*** Materials provided Section Begins ***

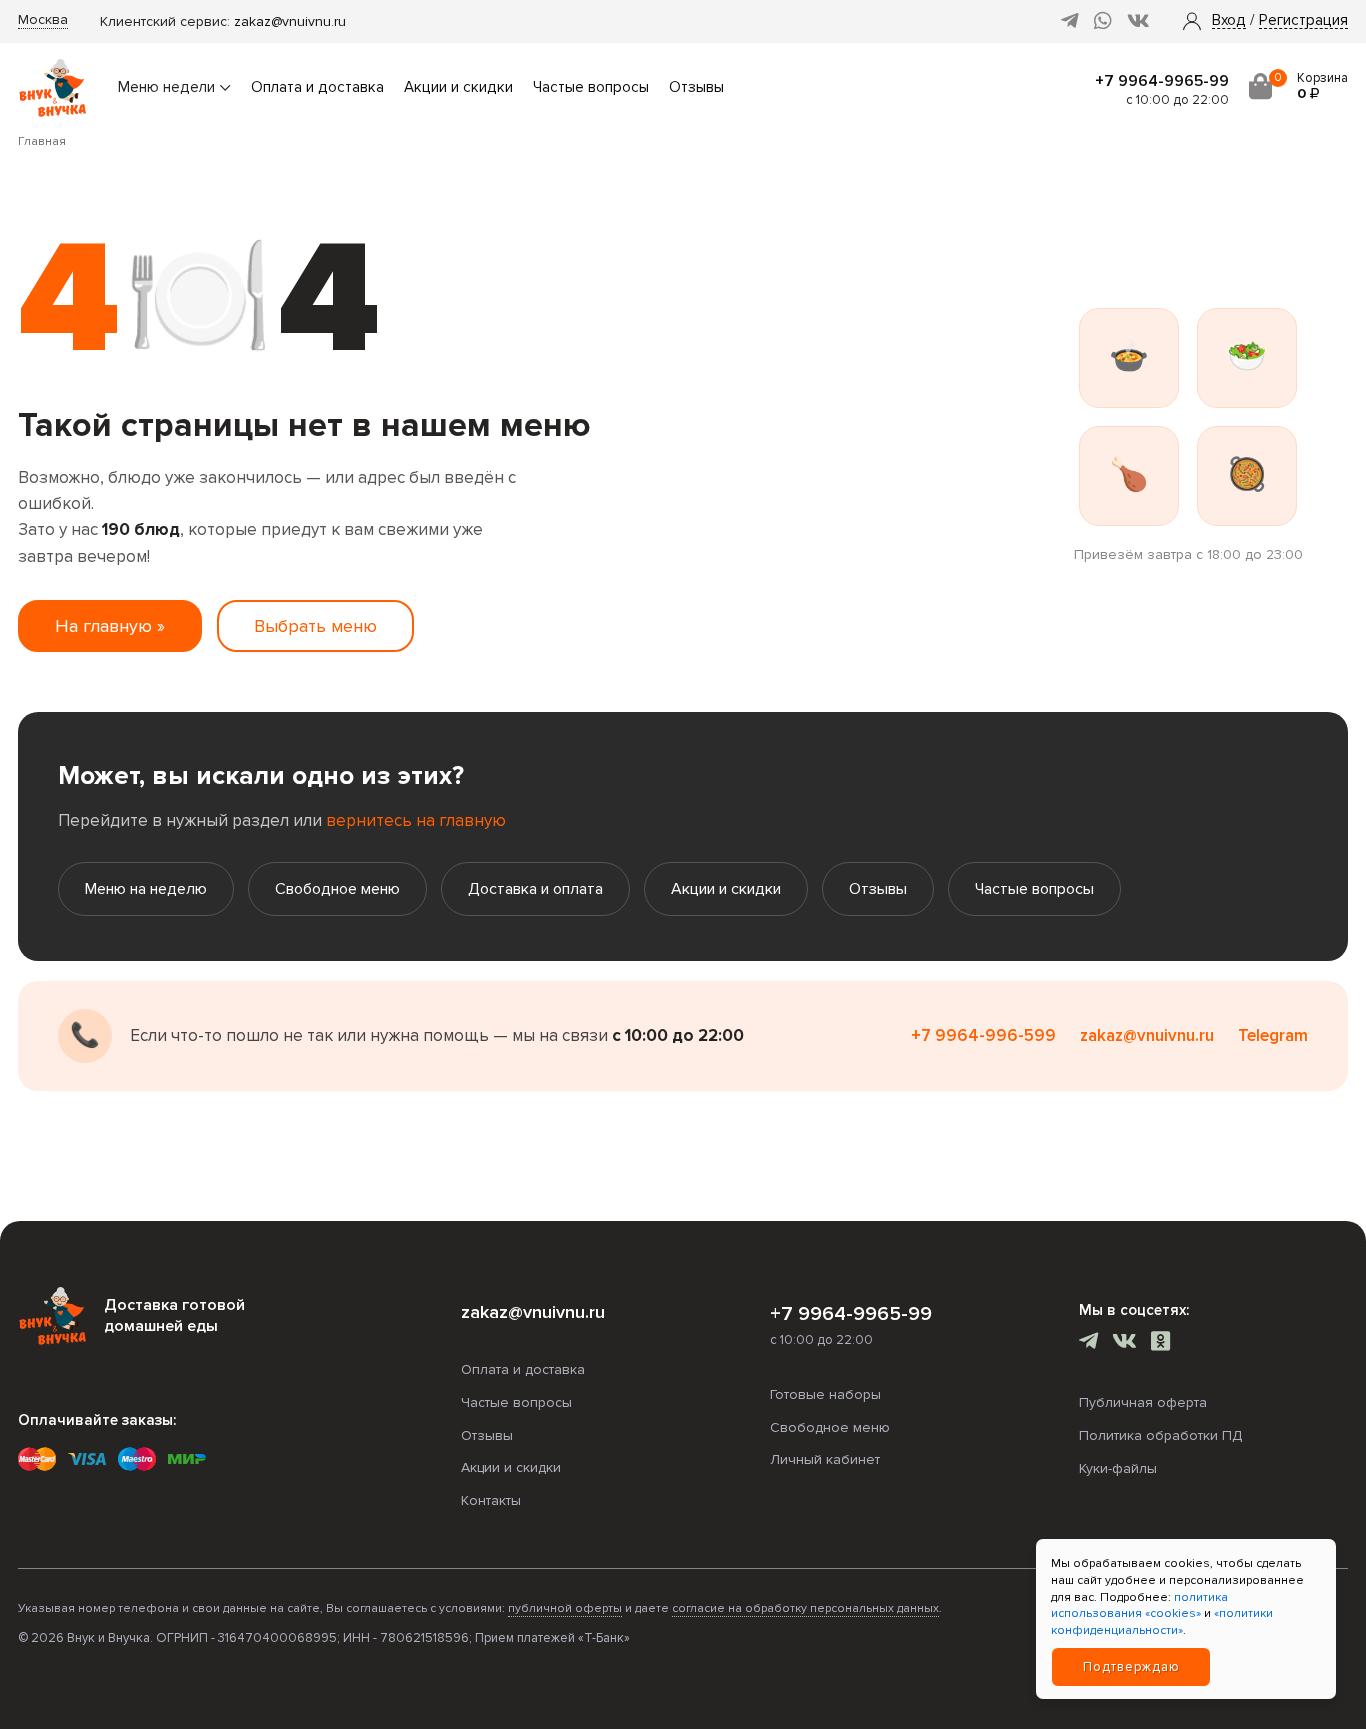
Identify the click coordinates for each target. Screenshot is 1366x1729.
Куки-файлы (1118, 1468)
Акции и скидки (458, 87)
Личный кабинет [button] (825, 1459)
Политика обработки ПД (1160, 1435)
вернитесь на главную (416, 820)
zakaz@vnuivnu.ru (290, 21)
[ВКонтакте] (1138, 21)
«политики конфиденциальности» (1162, 1622)
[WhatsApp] (1103, 21)
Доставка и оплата (535, 889)
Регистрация (1303, 21)
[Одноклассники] (1160, 1343)
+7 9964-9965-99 (1162, 81)
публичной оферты (565, 1608)
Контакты (491, 1500)
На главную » (110, 626)
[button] (1229, 21)
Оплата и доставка (317, 87)
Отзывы (696, 87)
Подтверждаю (1131, 1667)
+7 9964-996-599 (983, 1035)
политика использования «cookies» (1139, 1606)
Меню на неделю (146, 889)
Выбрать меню (315, 626)
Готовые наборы (825, 1394)
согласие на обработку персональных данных (805, 1608)
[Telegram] (1070, 21)
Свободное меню (337, 889)
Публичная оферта (1143, 1402)
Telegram (1273, 1035)
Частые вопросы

*** Materials provided Section Ends ***

Problem to solve » Exactly and exclusively, repeat the lines from the line that contains "вернитесь на главную (416, 820)" through the end of the records, both ends included.

Task solution »
вернитесь на главную (416, 820)
zakaz@vnuivnu.ru (290, 21)
[ВКонтакте] (1138, 21)
«политики конфиденциальности» (1162, 1622)
[WhatsApp] (1103, 21)
Доставка и оплата (535, 889)
Регистрация (1303, 21)
[Одноклассники] (1160, 1343)
+7 9964-9965-99 (1162, 81)
публичной оферты (565, 1608)
Контакты (491, 1500)
На главную » (110, 626)
[button] (1229, 21)
Оплата и доставка (317, 87)
Отзывы (696, 87)
Подтверждаю (1131, 1667)
+7 9964-996-599 (983, 1035)
политика использования «cookies» (1139, 1606)
Меню на неделю (146, 889)
Выбрать меню (315, 626)
Готовые наборы (825, 1394)
согласие на обработку персональных данных (805, 1608)
[Telegram] (1070, 21)
Свободное меню (337, 889)
Публичная оферта (1143, 1402)
Telegram (1273, 1035)
Частые вопросы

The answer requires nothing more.